Social media is quickly turning into a primary security weak point. A single data breach within one of the major social media networks can result in millions of records being stolen. Within the past few years, we have seen multiple large-scale data breaches involving companies like Facebook and Twitter. Yet, we rarely see the bigger picture.

Luckily, data presented by Atlas VPN gives insight into the scope of the issue. It turns out that 41% of all compromised records in 2021 originated from social media data leaks, which is a significant upsurge compared to 25% in 2020. The data presented is based on the 2022 ForgeRock Consumer Identity Breach Report, which gathered data from various sources, such as 2021 Identity Theft Resource Center, IBM Ponemon, TechCrunch, Forrester Research, as well as UpGuard, and IdentityForce.

A few other factors make social media a security weak point within the current online landscape. First, criminals can prey on business clients by posing as the company in order to obtain credentials. This is becoming especially prevalent since companies increasingly use social networks to communicate with customers.

Second, fraudsters frequently attempt to infiltrate businesses by leveraging mutual connections, which create a false sense of security. Moreover, people who overshare on social media make it simple for thieves to locate personal information that aids in company breaches.

Besides social networks, another major source of leaked information is the retail sector, which accounted for nearly a quarter of all records breached in 2021. According to the U.S. Department of Commerce Retail Indicator Division, e-commerce sales increased by 50% during the pandemic. Retail data breaches increased in frequency and severity during the same period.

While the average cost of a retail breach was $2.01 million in 2020, it increased by 63% to $3.27 million in 2021. Customer credit card, payment information, and personal data were the principal targets of retail data breaches. E-commerce websites and applications sometimes skip security precautions like two-factor authentication (2-FA) as they seek a simple user experience.

When the enormous volumes of personal data that retail websites collect are not adequately protected, it creates the ideal environment for breaches and subsequent fraud. Finally, the healthcare sector is worth mentioning with only 1% of records, yet, at the same time, the information leaked is usually particularly sensitive.

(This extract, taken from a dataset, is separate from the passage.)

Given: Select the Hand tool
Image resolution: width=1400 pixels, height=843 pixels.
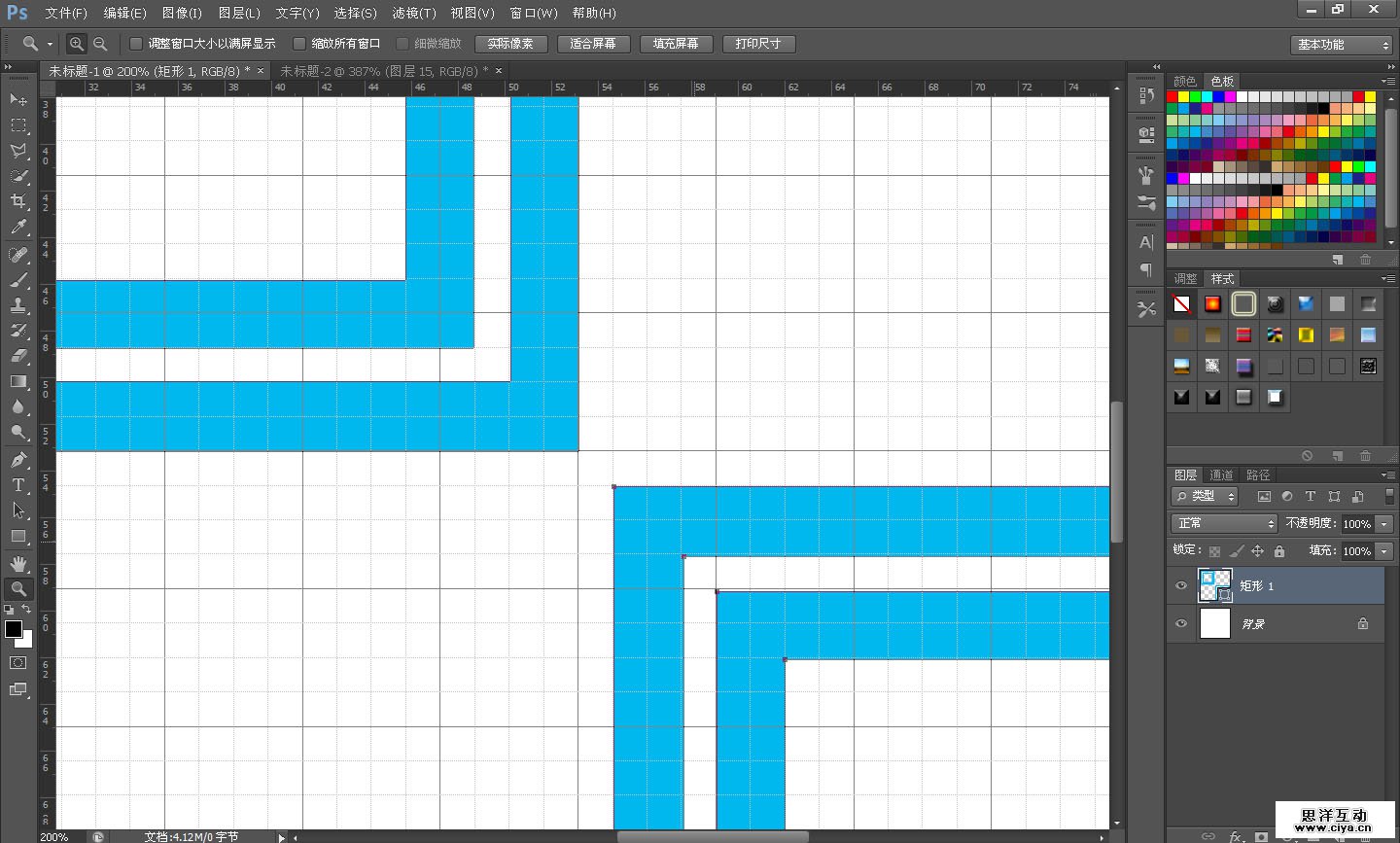Looking at the screenshot, I should [x=18, y=563].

Data compromised from healthcare institutions tend to include name, address, SSN, date of birth, and, in two-thirds of the breaches, actual medical history information. With this information in hand, cybercriminals can blackmail companies or even particular individuals.

To round up the findings, it’s obvious that retail and social media companies should go the extra mile in securing their customer information. In addition, even though healthcare providers leak only a fraction of the data, they should still safeguard their client data with particular care due to the sensitive nature of the information.

Some services offer data breach monitoring tools. Data breach monitors track any data breaches related to your online accounts. It automatically scans leaked databases and informs you of any past or recent breaches where your personal information was exposed.

As always, we must mention the most effective countermeasure against data leaks. It is advised to enable multi-factor authentication on all of your accounts that offer the functionality. This way, even if your credentials are compromised, threat actors will not be able to access your account unless you lose your phone, and it is also found by ill-meaning individuals, which is less than likely.